[
International C. elegans Meeting,
1997]
The termination of synaptic transmission is often mediated by the action of neurotransmitter transporter proteins. These transporters remove neurotransmitter from the synaptic cleft into pre-synaptic neurons and glial cells. This action is vital for the ordered functioning of the nervous system. The members of two gene families are currently thought to be responsible for this action. A third gene family is responsible for uptake of neurotransmitter into the synaptic vesicles. We are interested in members of the sodium- and chloride-dependent neurotransmitter transporter gene family. These transporters are of particular interest as they are the targets of a number of drugs, such as cocaine and Prozac, which have profound effects on the behaviour of higher mammals. We present here data we have obtained on the cloning of several neurotransmitter transporter protein genes from C. elegans.

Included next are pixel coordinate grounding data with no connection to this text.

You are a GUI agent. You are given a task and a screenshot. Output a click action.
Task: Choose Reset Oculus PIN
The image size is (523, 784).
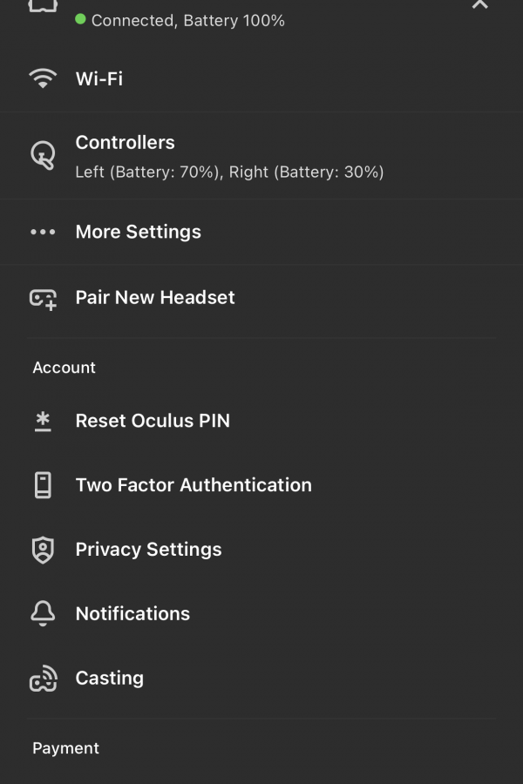[262, 421]
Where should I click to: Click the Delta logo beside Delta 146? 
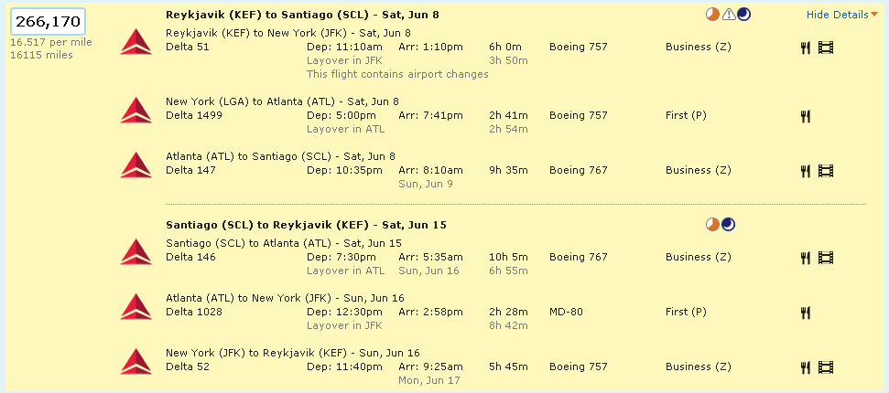coord(136,251)
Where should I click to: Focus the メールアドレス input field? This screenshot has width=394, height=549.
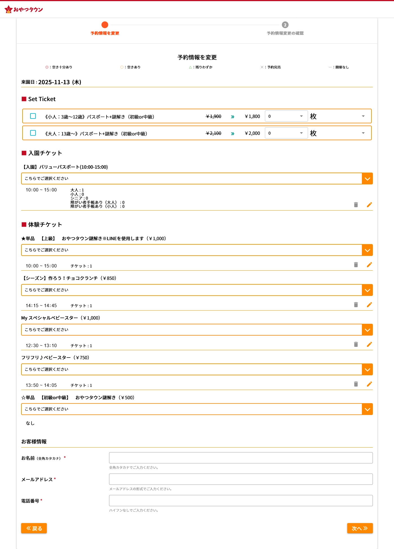(x=241, y=479)
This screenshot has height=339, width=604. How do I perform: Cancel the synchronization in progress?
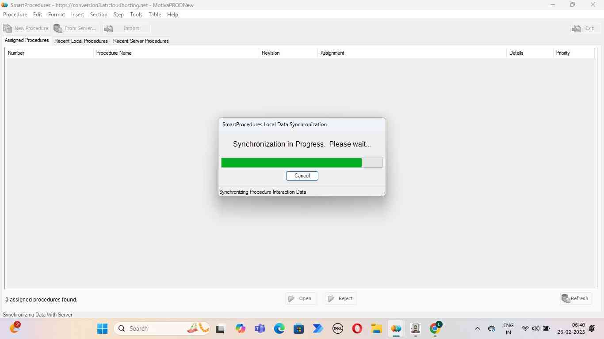302,176
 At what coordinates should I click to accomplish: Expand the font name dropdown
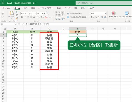click(x=36, y=14)
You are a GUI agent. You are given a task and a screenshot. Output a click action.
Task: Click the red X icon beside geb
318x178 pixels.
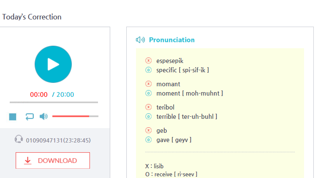click(149, 130)
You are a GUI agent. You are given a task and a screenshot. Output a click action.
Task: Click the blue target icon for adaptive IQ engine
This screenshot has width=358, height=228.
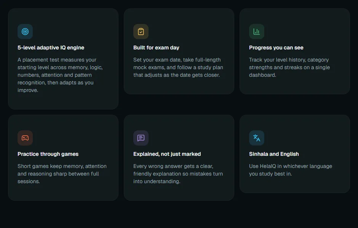point(25,32)
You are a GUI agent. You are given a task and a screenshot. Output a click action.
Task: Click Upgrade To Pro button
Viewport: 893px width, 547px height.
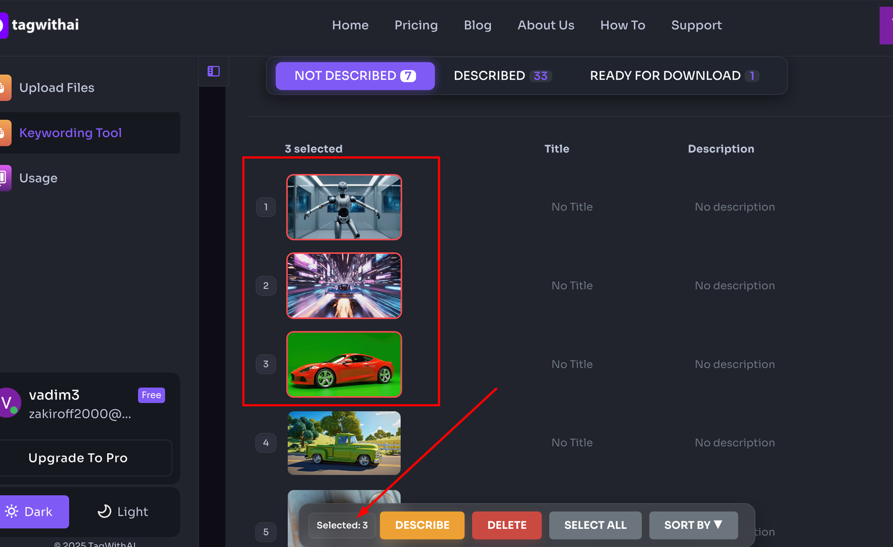78,458
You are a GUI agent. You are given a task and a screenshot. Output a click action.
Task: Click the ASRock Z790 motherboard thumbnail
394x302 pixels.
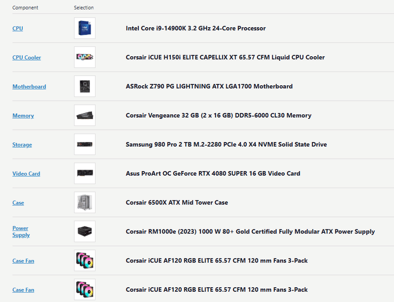click(x=84, y=86)
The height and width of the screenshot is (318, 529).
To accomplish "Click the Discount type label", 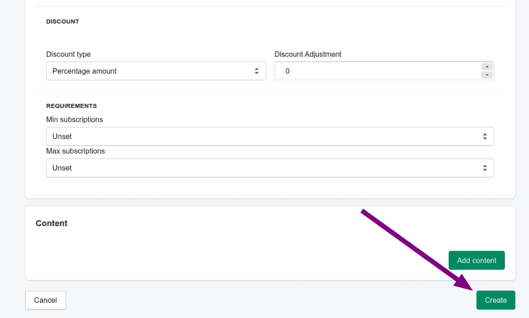I will [68, 54].
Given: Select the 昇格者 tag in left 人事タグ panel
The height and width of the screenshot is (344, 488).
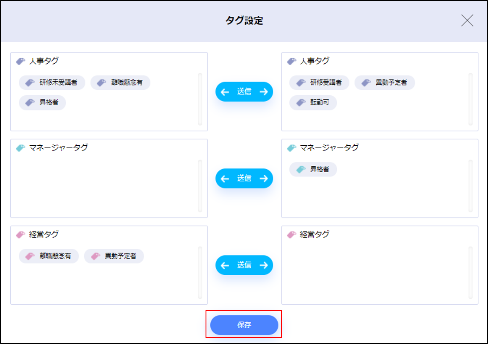Looking at the screenshot, I should pos(42,103).
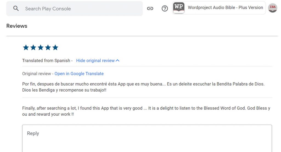
Task: Click the third rating star
Action: click(41, 48)
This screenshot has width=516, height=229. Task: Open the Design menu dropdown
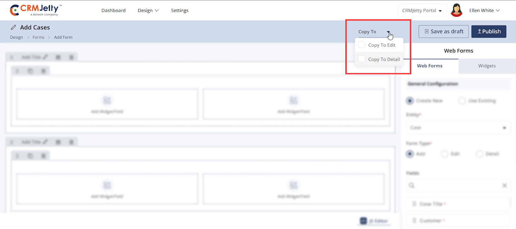pyautogui.click(x=148, y=11)
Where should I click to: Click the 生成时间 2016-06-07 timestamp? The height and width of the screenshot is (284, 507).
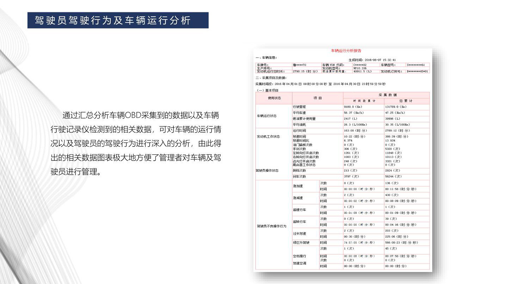(x=372, y=60)
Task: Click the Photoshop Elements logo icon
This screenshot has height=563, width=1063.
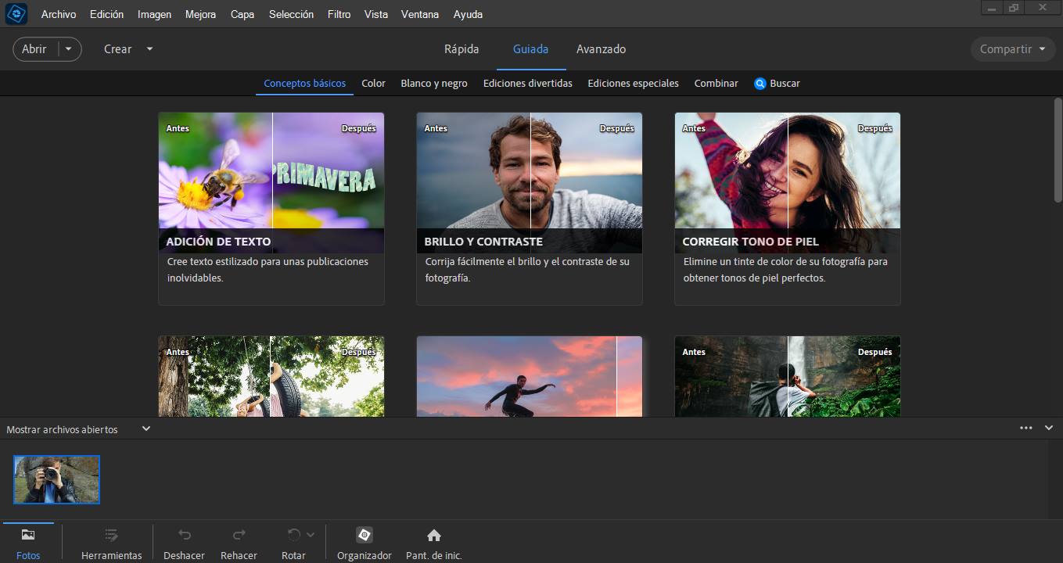Action: [16, 13]
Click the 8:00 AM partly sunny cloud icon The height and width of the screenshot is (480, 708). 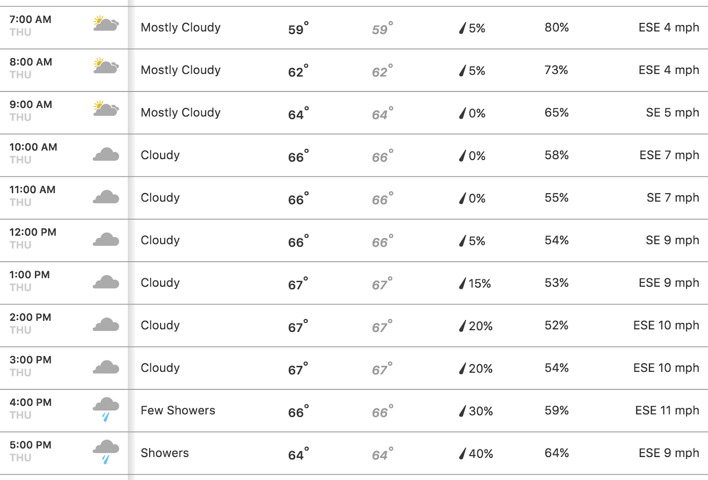click(x=106, y=66)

The genes are T23G5.5, a putative dopamine transporter, T13B5.1, T28F3.? and F55H12.1. All the transporter cDNA!s we have cloned are members of the gene family of sodium- and chloride-dependent neurotransmitter transporters. The members of this family all share a number of motifs; twelve putative trans-membrane domains, a large extracellular loop which contains sites for glycosylation and a conserved motif (GLGNIWRFPXXXYNGGG) between trans-membrane domains 1 and 2, thought to be important for transport function. We present the cDNA sequences of these four transporter genes and highlight the features which suggest they are members of this gene family. We also discuss the genomic structure of these genes and comment on the evolution of this gene family in C. elegans. We also present expression patterns for several of these genes and uptake studies carried out in a COS cell expression system in order to understand the roles these proteins may be playing in the nervous system of C. elegans.